- Born: 19 November 1958 (age 67) Dumfries, Scotland, UK
- Occupations: Vice President, Design (Retired)
- Employer: Ford Motor Company
- Known for: Design of the Mazda MX-5 (NC), CX-7, and CX-9 (TB)

= Moray Callum =

Scottish automobile designer

Moray S. Callum (born 19 November 1958) is a Scottish automobile designer who was vice president, design, for Ford Motor Company, having retired on 1 May 2021. His elder brother Ian Callum was the Design Director of Jaguar from 1999 to 2019.

==Early years==
Callum was born in Dumfries, Scotland. He initially intended to become a veterinarian, though by university age Callum elected to study architecture at Napier University in Edinburgh before becoming disillusioned with the prospect of calculating the size of waste pipes of seven-story buildings for the rest of his life. He changed disciplines and graduated in industrial design and followed the well-trodden car designer path of continuing his studies at the Royal College of Art in London, graduating with a master's degree in transportation design.

==Career==

===Early career===
Upon graduation, Callum's car design career began in 1982 where he worked for Chrysler before joining PSA Peugeot Citroën advanced studio in Poissy, France, contributing to the design of passenger and commercial vehicles. In 1988/1989, Callum joined Ghia as a consultant designer where he contributed to the 1989 Ghia Via concept and the Aston Martin Lagonda Vignale. He also participated in Ghia's design consultancy to Jaguar.

===Ford===
In 1995 Callum was hired by Ford, for whom he had worked on numerous projects at Ghia, to work in Dearborn, Michigan, on North American vehicles. He worked on various notable North American projects including the facelift of the 2000 Ford Taurus, whose front grille design has been mischievously cited by some critics as the inspiration for his brother's 2006 Jaguar XK design, as opposed to the Jaguar E-Type which inspired both. He also did work on the Ford Windstar, Mercury Villager, Super Duty pickup trucks, Ford Excursion, and the Ford EX concept.

===Mazda===
On 7 September 2001, Callum was promoted to lead Mazda worldwide design, where his team included Tsutomu "Tom" Matano, the designer of the Mazda MX-5. Callum was tasked with revitalising the Mazda range, which by the late 1990s was regarded as bland, and in this respect Callum has largely been viewed as successful with the creation of a consistent brand look that featured 'crisp black interiors and red-lighted instruments' and exteriors with 'edgy shapes that were emotional and almost biological – part flame, part flower, expressive of the sporting image the company sought'. He oversaw the daunting 2005 redesign of the iconic MX-5 and worked on almost every other vehicle in Mazda's passenger car range including the 2006 Mazda5. He was also responsible for leading the design of Mazda's new sporty crossovers, the 2007 CX-7 and CX-9 which were previewed by the 2005 Mazda MX-Crossport concept. He was also instrumental in the production of the Washu (Detroit 2003), Ibuki (Tokyo 2003), and Kabura (Detroit 2006) concept cars.

===Return to Ford===
Having overseen Mazda's successful reinvention as a dynamic and sporty brand, Callum was moved by J Mays back to Ford as Design Director for Ford's North American brands passenger cars where he reported to Peter Horbury from May 2006. This move, along with Horbury's appointment as Executive Design Director for Ford North American brands, was part of Ford's attempt to consolidate its ‘Red, White & Bold’ design strategy in an attempt to breathe fresh design into its expanding car line-up in North America. Callum was replaced at Mazda by Laurens van den Acker whilst his predecessor Patrick Schiavone was appointed designer of North American SUVs and pick-ups at Ford.

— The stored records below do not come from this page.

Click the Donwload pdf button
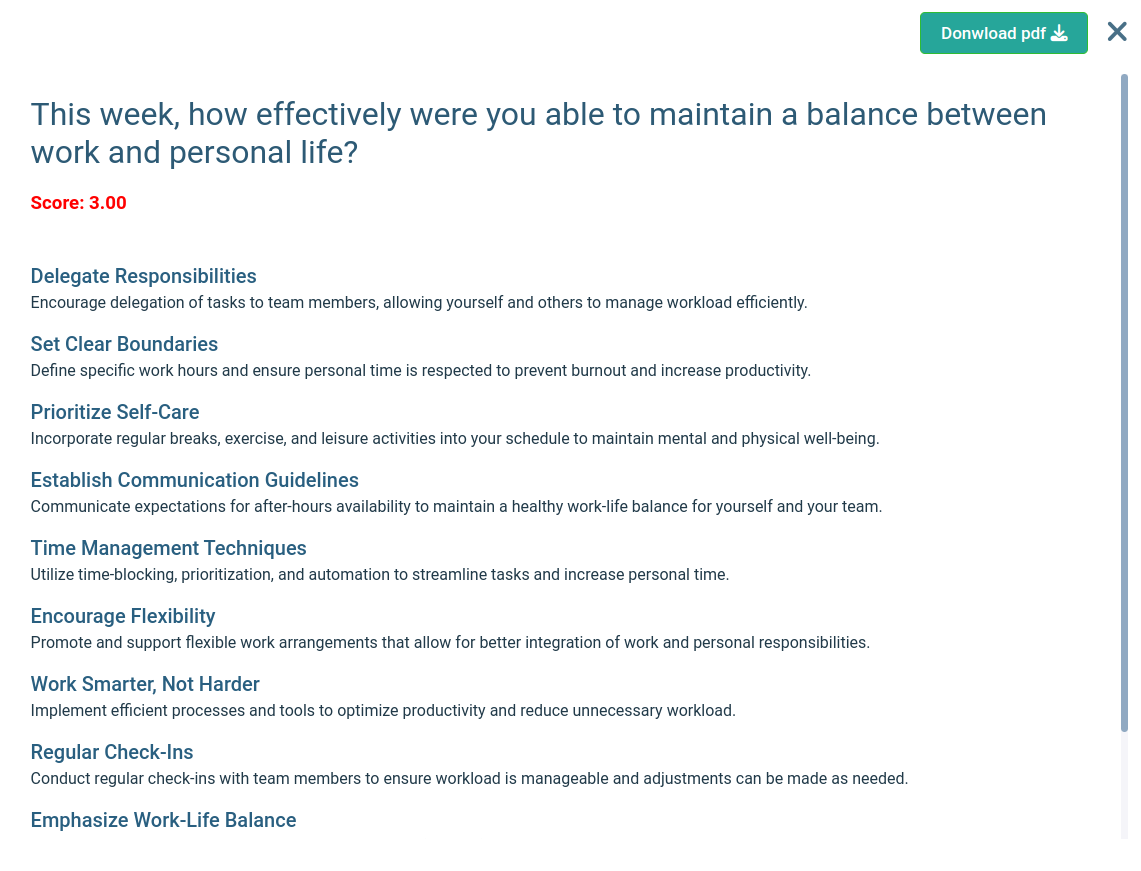Image resolution: width=1141 pixels, height=871 pixels. pos(1003,33)
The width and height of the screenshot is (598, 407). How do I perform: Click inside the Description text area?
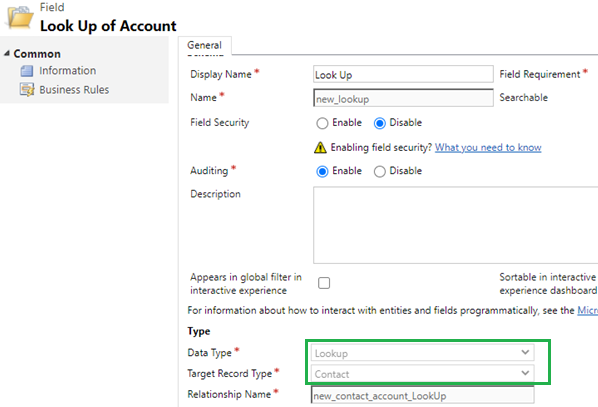(456, 225)
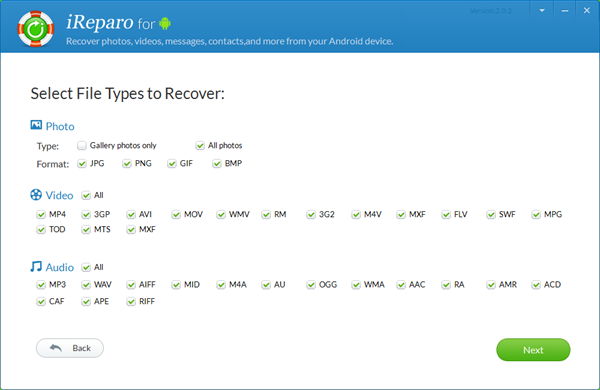This screenshot has width=600, height=390.
Task: Click the green Android robot icon
Action: [165, 23]
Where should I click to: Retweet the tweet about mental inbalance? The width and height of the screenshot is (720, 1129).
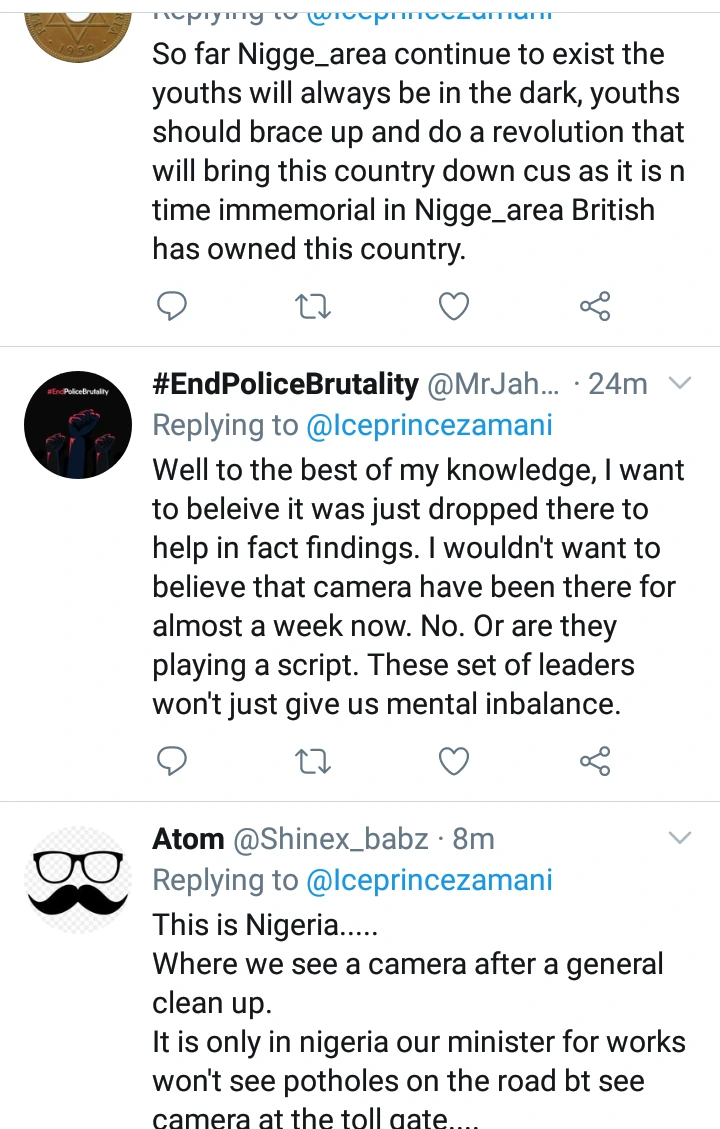(x=314, y=762)
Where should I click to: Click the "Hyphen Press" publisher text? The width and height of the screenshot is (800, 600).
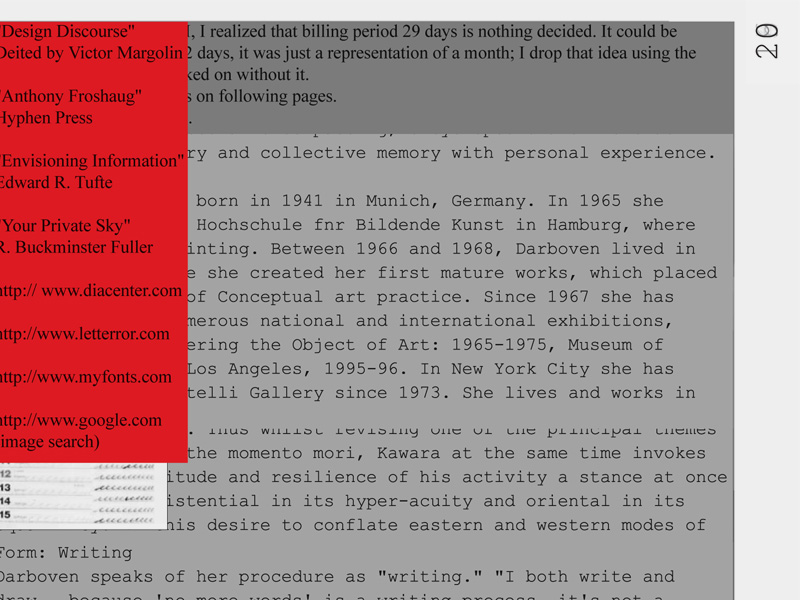click(46, 118)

In May 2009, Horbury returned to Volvo Cars and Callum was promoted to executive director, Ford Americas design, with overall responsibility for American trucks and passenger cars, including Lincoln. During this time, he oversaw the design and launch of numerous American products, for example: the 2011 fifth generation Ford Explorer, 2013 second generation Ford Fusion, 2013 second generation Lincoln MKZ, and 2013 second generation Ford EcoSport.

In 2014, Callum was promoted to vice president, design, Ford Motor Company, replacing the retiring J Mays and charged with responsibility of all concept and production vehicles for the Ford and Lincoln brands globally. He unveiled the 2015 sixth generation Ford Mustang and the 2017 second generation Ford GT.

On 1 May 2021, Moray retired from Ford Motor Company, superseded by Anthony Lo, formerly of Renault.